Toprağı Tutan, Üzerindeki İradedir
Rejimlerin değişmesi neden toprak kaybına sebep olur?
Osmanlı’dan Türkiye Cumhuriyetine geçerken büyük topraklar kaybettiğimiz doğrudur.
Acaba, her rejim değişikliği toprak kaybı yaratır mı? Rejim değiştirirken toprak kaybetmeyen ülke var mı?
Yoksa toprak kaybı, geride kalanların daha farlı yaşamalarını, ya da eski rejim ile devam edememelerine mi neden oluyor?
İster öyle düşünün, ister başka türlü düşünün ulus devlet bir rejim değişikliği yaşadığında, mutlak surette sınırlarında da bir değişiklik oluyor.

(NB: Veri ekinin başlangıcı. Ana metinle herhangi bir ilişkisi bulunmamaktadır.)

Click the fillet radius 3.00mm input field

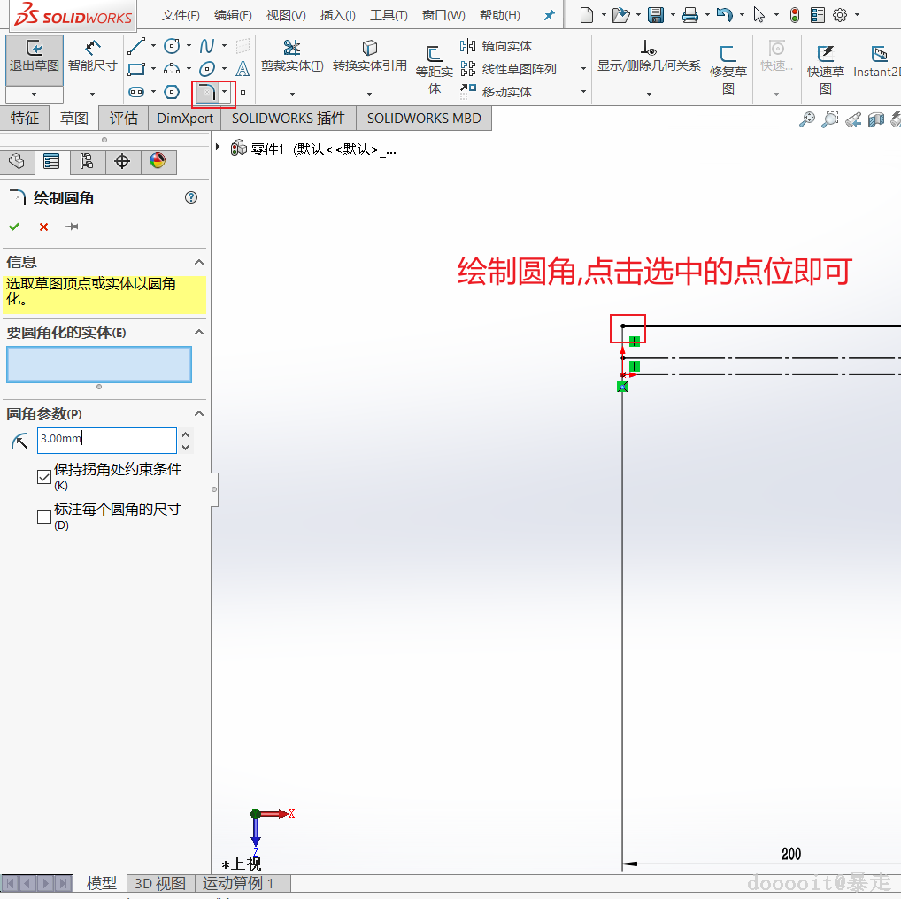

Başka bir yönden söylersek, emperyalizm bir ulus devlete musallat olduğunda, o devletin artık devlet olma özelliği, rejimi ve sınırları kalmıyor.
Dışarıdan sisteme bir kuvvet müdahil olduğunda, iç dengeler bozuluyor.
Ulusun içinde bir devletin olması, o devletin dengeleri sürdürebilmesi için içerde uyguladığı bir “zor” sistemi var oluyor.
Bu “zor” devletin ayakta kalması için gereken bir mecburiyet oluyor. Althusser, bu dengelerin oluşmasında, kullanılan “zor” a devletin ideolojik aygıtları diyor.
Yani bir devlet var. O devletin kullandığı hukuk, kanun, örf, adetler, kolluk kuvvetleri ve ordu gibi toplumu dengede tutan bir sistem(rejim) var.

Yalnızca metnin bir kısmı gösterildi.